Supplied records:
----
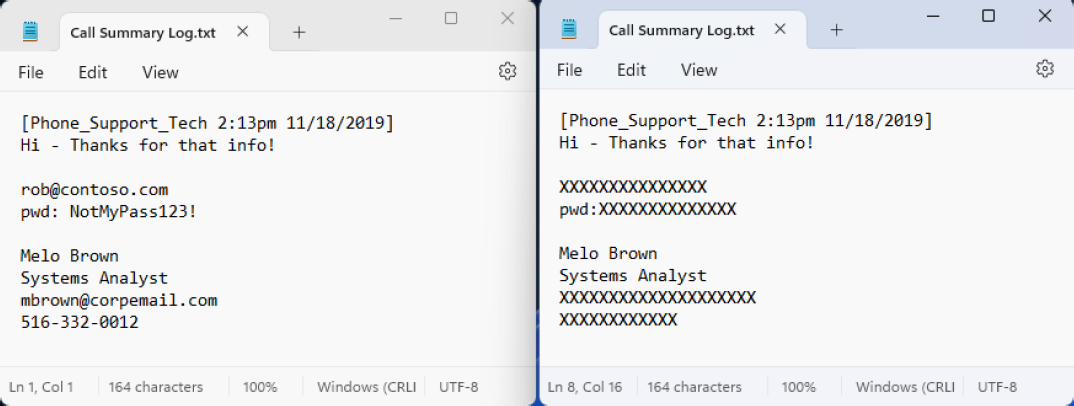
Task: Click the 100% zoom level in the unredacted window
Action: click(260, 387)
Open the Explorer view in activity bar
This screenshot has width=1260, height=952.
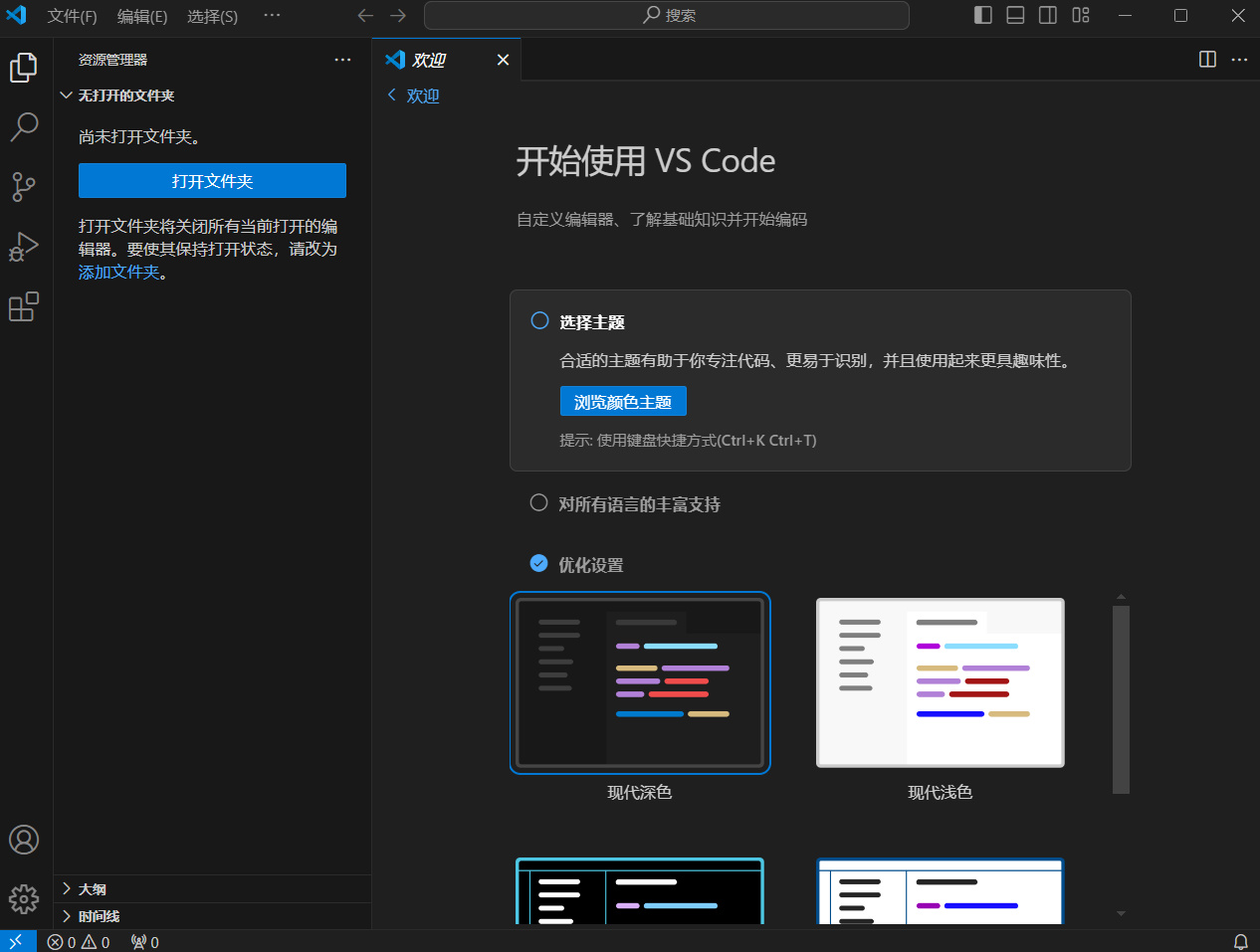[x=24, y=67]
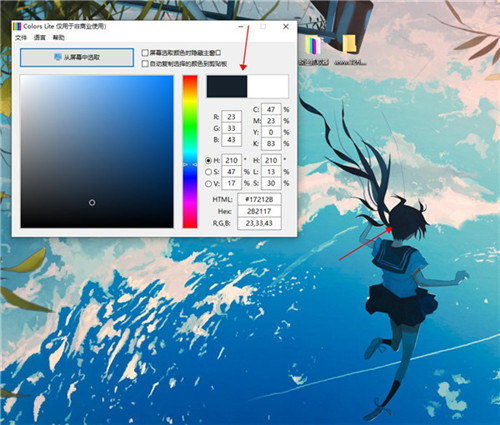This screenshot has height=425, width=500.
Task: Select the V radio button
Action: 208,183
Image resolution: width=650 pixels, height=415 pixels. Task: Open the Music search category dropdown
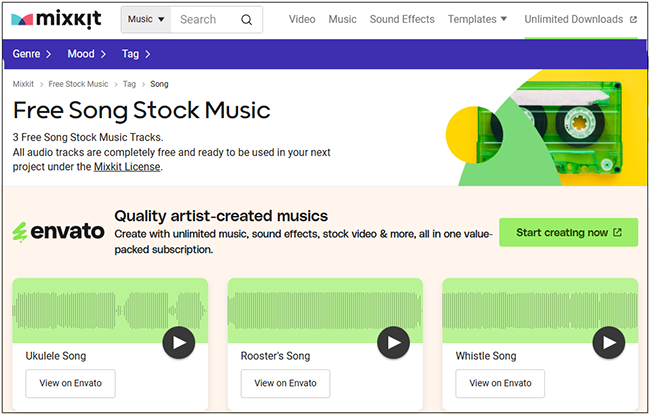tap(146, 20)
----
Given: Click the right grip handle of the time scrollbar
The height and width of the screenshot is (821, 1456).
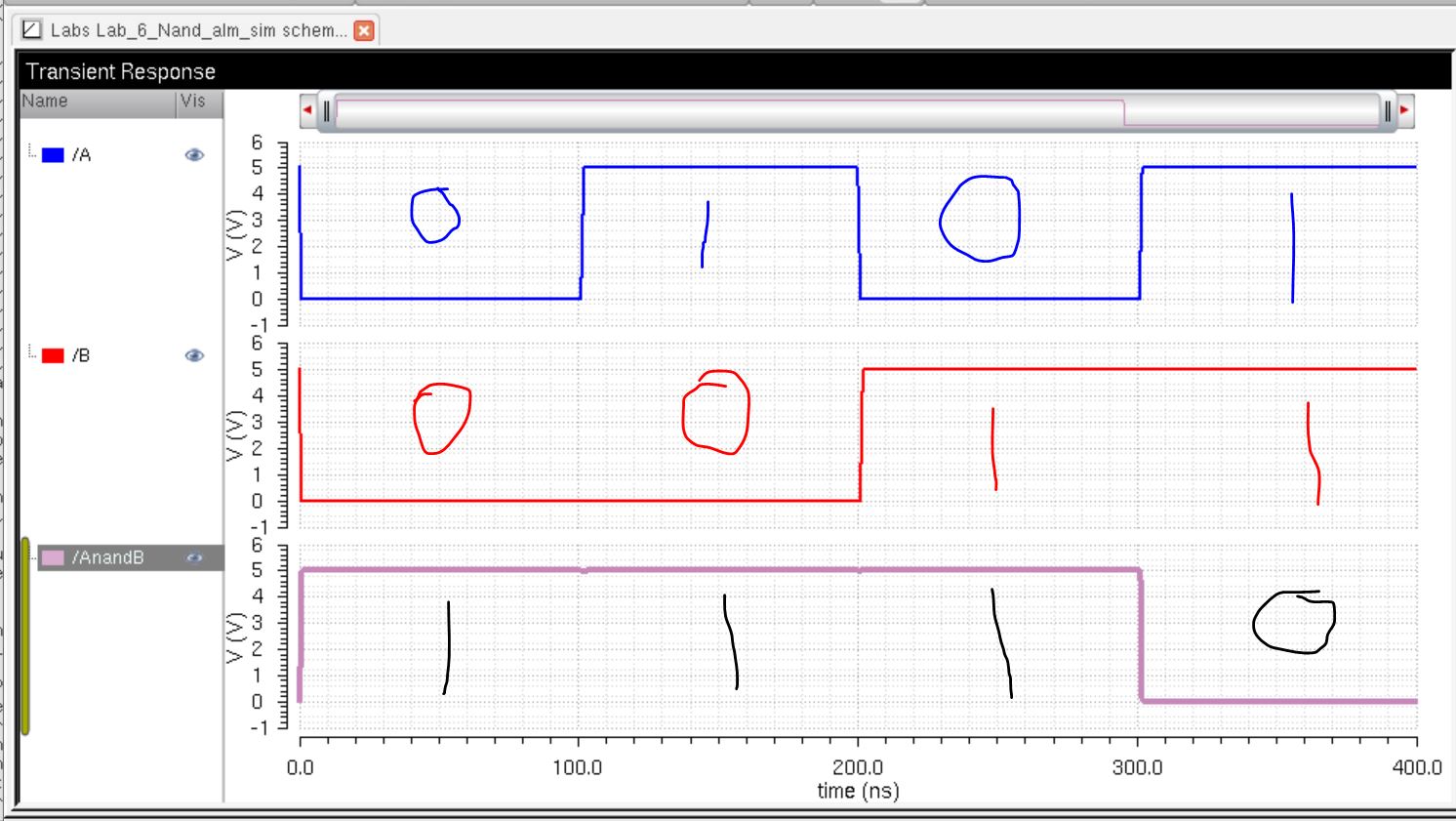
----
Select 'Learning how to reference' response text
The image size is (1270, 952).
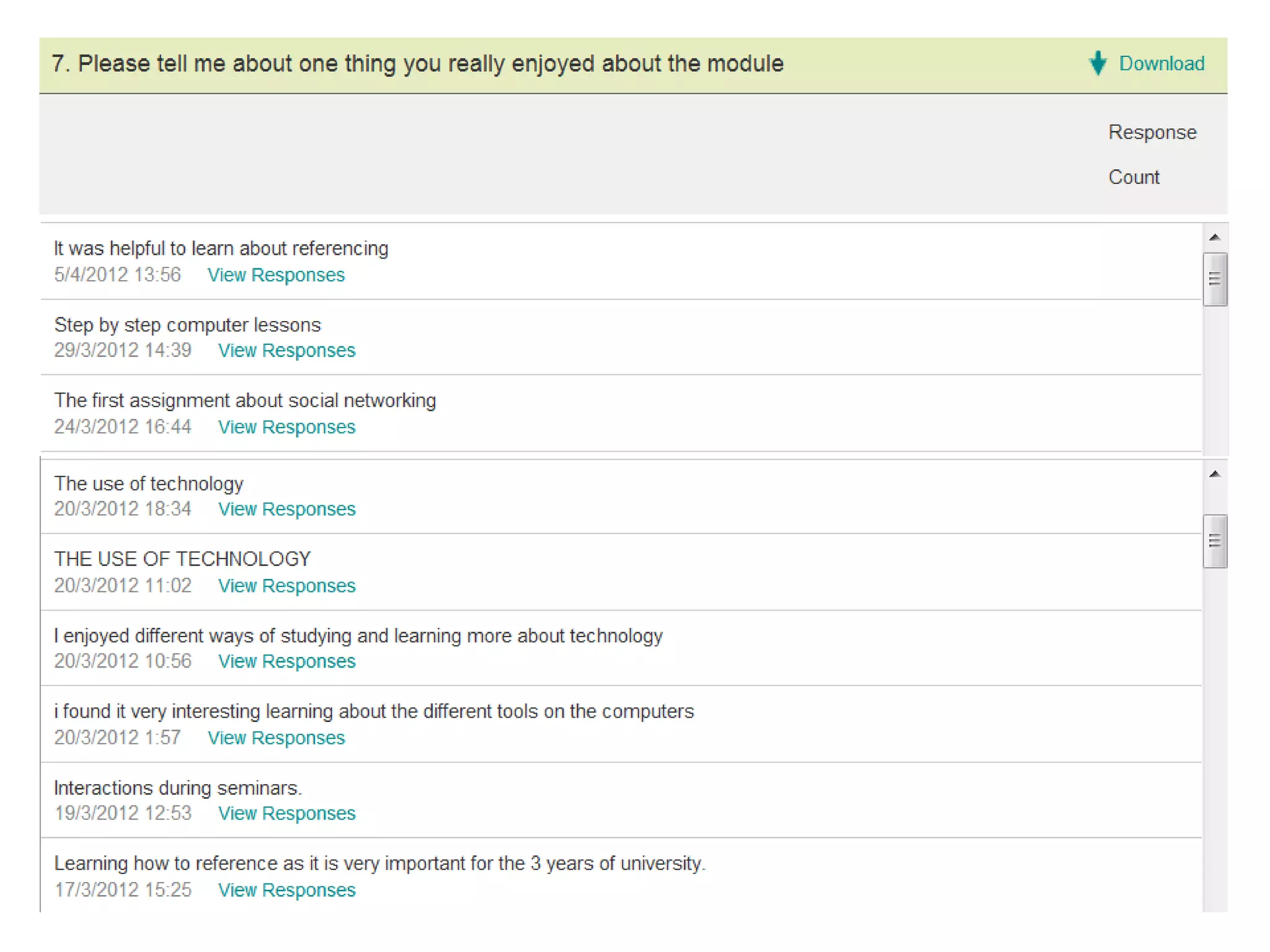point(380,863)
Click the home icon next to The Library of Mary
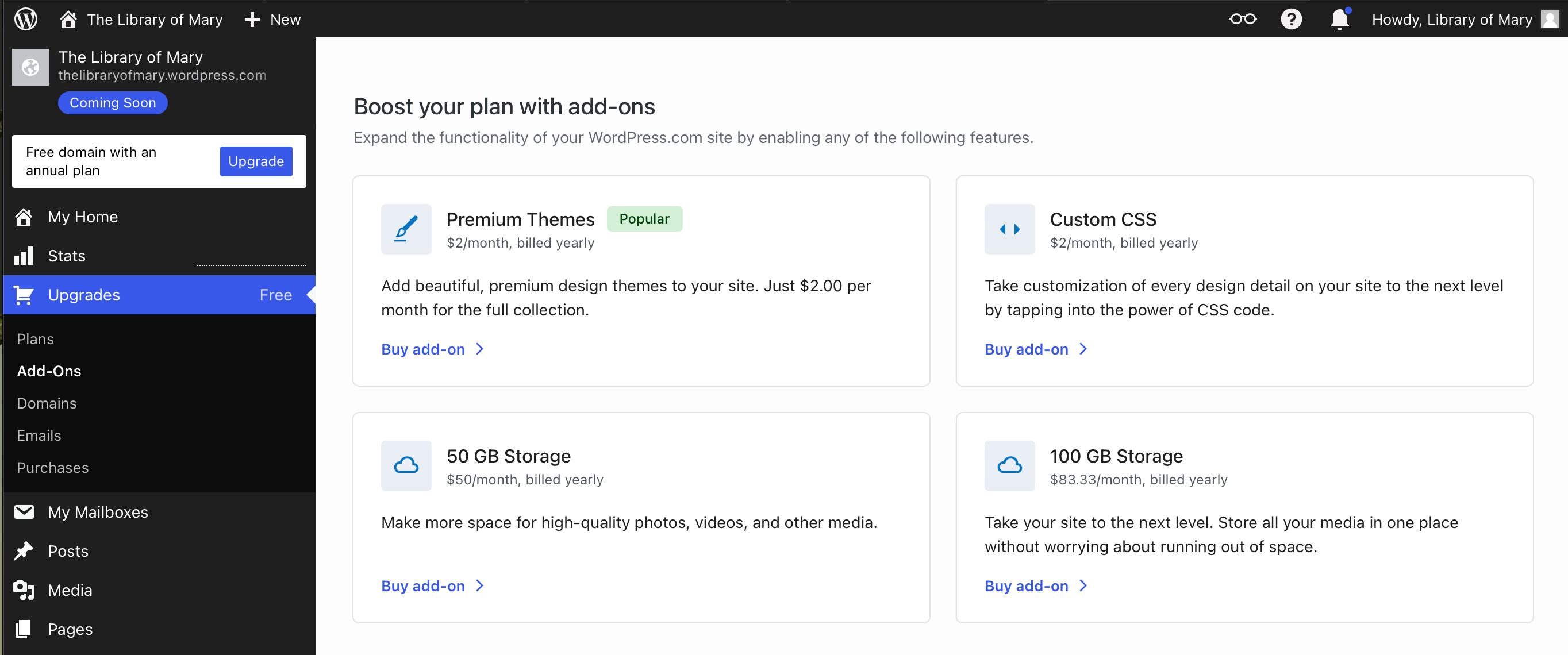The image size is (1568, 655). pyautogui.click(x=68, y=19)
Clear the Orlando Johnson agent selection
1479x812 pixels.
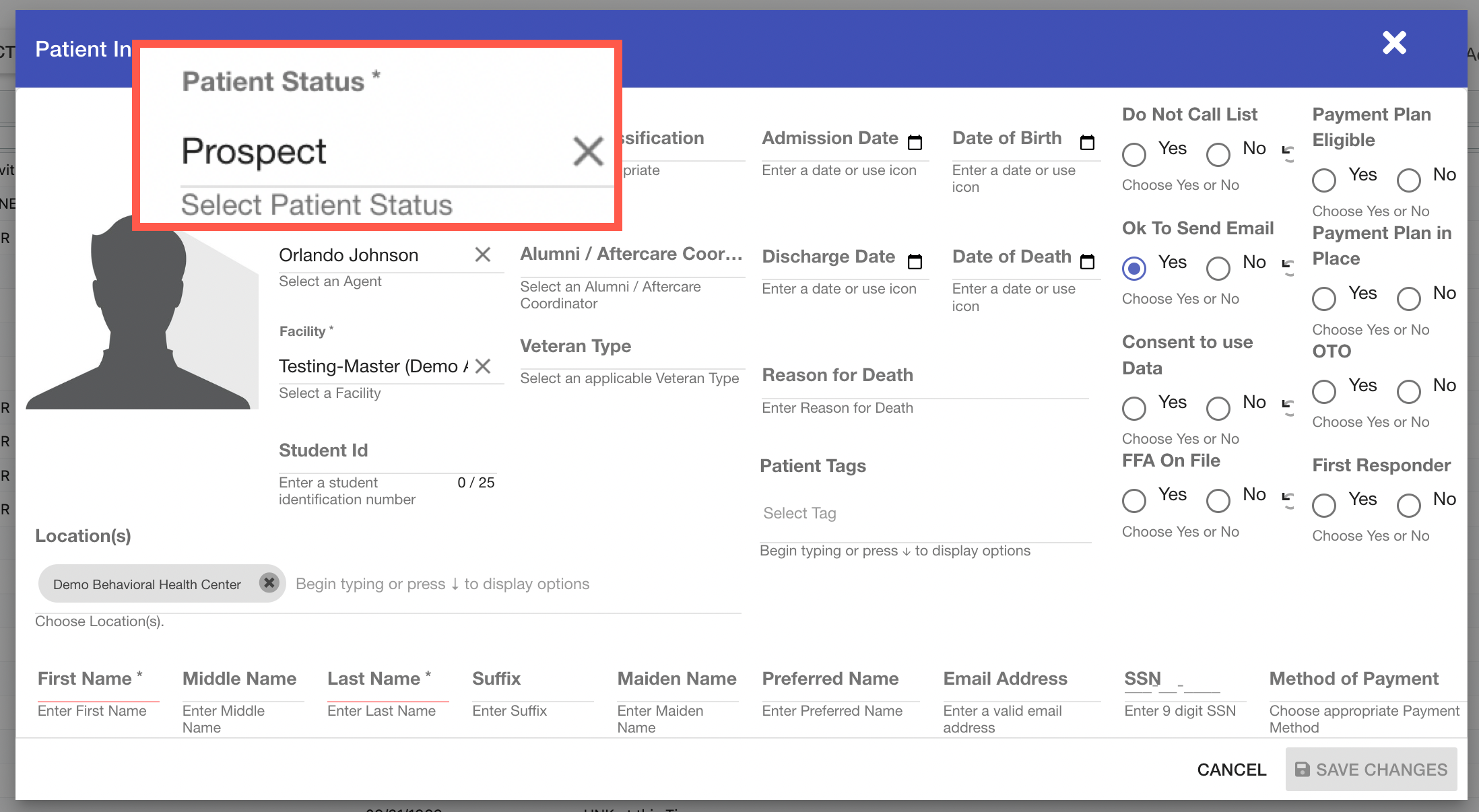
----
Request: Reproduce the listing verbatim, beginning with the line containing "Open the Explorer view in activity bar" and continuing through the line containing "tap(146, 20)", both included. Leave the pictures out of your answer.

Task answer:
Open the Explorer view in activity bar
This screenshot has width=1260, height=952.
[x=24, y=67]
This screenshot has height=425, width=500.
Task: Select the V radio button
Action: 208,183
Image resolution: width=650 pixels, height=415 pixels. Task: Open the Music search category dropdown
tap(146, 20)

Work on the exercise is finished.